Images are quick and cheap to obtain, but labeling them requires an expert dermatologist. As expert time is expensive, you only have a couple thousand annotated images; on the other hand, you have millions of unlabelled ones. A possible labeling approach is the following.

Train a baseline model using the available data.
Determine which unlabelled images would increase the model’s performance the most.
Have an expert annotate the selected images.
Retrain the model and repeat the procedure.

This is called active learning.

Example 2. You are the chief machine learning engineer of a finance startup, ~~putting AI on the blockchain~~ providing alternative data to trading firms by turning financial news into feature vectors. (Perhaps my examples indicate that deep down, I wish to be the chief machine learning engineer of a startup.

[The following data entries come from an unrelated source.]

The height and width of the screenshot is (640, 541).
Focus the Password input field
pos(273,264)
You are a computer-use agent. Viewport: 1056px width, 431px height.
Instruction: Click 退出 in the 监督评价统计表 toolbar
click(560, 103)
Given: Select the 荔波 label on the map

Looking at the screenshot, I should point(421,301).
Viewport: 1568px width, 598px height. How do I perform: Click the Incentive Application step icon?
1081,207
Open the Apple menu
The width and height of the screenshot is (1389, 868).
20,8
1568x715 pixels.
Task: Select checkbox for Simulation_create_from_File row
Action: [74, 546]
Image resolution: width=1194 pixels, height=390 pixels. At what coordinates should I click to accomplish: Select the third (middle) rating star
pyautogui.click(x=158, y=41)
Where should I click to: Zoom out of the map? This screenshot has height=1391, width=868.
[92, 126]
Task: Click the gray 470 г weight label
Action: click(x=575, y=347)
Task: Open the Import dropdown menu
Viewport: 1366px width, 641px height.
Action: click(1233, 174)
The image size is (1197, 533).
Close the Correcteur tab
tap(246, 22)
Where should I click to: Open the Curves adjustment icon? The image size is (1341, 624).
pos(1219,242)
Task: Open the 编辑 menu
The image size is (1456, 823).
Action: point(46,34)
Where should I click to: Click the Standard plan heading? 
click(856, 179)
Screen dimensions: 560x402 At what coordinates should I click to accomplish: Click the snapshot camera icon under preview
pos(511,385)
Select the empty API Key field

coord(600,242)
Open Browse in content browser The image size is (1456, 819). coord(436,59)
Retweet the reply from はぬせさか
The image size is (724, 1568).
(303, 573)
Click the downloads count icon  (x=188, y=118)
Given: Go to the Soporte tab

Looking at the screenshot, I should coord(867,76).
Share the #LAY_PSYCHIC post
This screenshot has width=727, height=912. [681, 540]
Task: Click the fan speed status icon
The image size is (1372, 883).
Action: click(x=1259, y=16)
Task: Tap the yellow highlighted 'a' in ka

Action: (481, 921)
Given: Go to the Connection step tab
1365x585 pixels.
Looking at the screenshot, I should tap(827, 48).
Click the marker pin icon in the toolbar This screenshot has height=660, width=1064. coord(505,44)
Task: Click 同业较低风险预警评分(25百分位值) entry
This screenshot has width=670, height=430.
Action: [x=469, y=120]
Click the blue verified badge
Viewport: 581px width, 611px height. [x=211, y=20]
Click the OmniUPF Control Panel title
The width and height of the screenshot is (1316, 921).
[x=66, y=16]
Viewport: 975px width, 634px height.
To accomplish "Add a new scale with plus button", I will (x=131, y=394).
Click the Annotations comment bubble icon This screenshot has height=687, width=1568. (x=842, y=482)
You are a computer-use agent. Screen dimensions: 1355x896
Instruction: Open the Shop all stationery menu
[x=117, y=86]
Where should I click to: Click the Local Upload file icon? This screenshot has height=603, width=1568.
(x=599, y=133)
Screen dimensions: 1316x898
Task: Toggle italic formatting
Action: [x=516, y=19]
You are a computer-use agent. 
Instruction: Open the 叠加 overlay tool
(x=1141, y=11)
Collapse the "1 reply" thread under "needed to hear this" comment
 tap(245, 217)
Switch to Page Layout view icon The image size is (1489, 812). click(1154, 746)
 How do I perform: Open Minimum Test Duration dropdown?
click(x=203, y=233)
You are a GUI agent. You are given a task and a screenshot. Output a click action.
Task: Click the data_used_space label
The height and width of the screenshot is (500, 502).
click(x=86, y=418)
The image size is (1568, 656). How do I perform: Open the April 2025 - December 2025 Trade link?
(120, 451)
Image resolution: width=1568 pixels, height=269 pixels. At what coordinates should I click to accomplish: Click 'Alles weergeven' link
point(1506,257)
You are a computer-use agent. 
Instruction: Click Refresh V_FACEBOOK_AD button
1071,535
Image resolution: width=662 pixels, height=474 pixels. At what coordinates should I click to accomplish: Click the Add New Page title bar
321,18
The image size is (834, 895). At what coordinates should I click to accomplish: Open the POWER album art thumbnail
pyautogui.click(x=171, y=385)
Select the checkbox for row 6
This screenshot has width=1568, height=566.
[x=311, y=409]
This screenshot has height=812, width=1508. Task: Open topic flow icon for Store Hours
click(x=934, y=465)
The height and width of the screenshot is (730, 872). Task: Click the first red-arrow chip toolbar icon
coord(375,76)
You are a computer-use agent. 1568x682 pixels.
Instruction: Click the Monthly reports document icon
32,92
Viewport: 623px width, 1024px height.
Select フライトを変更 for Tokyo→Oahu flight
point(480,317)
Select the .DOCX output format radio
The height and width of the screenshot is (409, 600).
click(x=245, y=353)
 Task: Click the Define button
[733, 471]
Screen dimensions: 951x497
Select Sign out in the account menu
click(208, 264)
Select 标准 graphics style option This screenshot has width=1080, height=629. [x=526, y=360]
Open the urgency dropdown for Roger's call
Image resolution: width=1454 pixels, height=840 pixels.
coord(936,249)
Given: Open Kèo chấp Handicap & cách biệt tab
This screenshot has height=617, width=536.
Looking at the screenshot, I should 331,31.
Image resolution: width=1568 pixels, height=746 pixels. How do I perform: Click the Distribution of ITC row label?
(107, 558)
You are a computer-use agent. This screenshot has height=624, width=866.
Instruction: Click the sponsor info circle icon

Well, maybe after I finish my book.)

Sentiment classification is a major part of your pipeline, but there is a snag: financial news are pouring like the rain, and you just don’t have the capacity to label at all. What’s worse is that the data keeps on changing: new technical terms pop up every day, companies come and go, and the world moves much faster than you can keep up with it. One possible solution is weak supervision: define weak labelling functions based on heuristics, classifying positive or negative sentiments based on the presence of a different keywords, like “terrible”, “powerful”, “recommended”, etc. These are often not accurate enough to base any serious prediction on them, but combined together, they can be used to train a significantly better model.

For comparison, here are the supervised, unsupervised, and semi-supervised datasets on a single image.

../_images/all.png — Fig. 2.7 Semi, un-, and supervised learning datasets.#

2.4. Reinforcement learning#

Some scenarios don’t fit any of the supervised, unsupervised, or semi-supervised cases. For instance, consider playing a game of Go. Can you teach a machine to play and eventually master it? Sure, you can generate data by recording games and training a supervised learning algorithm on them, but that would only teach the model to play like the humans who generated the dataset. Is this how Google’s AlphaGo beat the best Go player in the world? No.

AlphaGo used reinforcement learning. Instead of learning to play by looking at someone else, reinforcement learning allows models to learn by playing the game themselves. In its world, there is a model-controlled agent that applies certain actions in an environment, changing its state and receiving a reward when the action is appropriate. Based on the reward and the new state, the model learns to adjust the actions to maximize reward.

../_images/reinforcement-learning.png — Fig. 2.8 The reinforcement learning worldview.#

At first glance, reinforcement learning might feel supervised: the training data is also of the form \( ((x_i, s_i), y_i) \), where \( x_i \) is the action, \( s_i \) is the state of the system, and \( y_i \) is the reward.

There are two key differences. First, the reward is not immediately available. Say, think of chess. Every move is considered an action, but the reward can only be determined at the end of the game.

Second, is that while supervised learning strives to engineer training datasets that are similar in distribution to the underlying data-generating process, this is not true for reinforcement learning. If our goal is to win a game, we don’t want to explore the losing moves, just the winning ones. Reinforcement learning is a balance of exploration and exploitation, while supervised learning goes full exploration.

Although reinforcement learning is an exciting field, we are not going to discuss it further. If you are interested in learning more, check out Deep Reinforcement Learning: Pong from Pixels by Andrej Karpathy, which is a great read.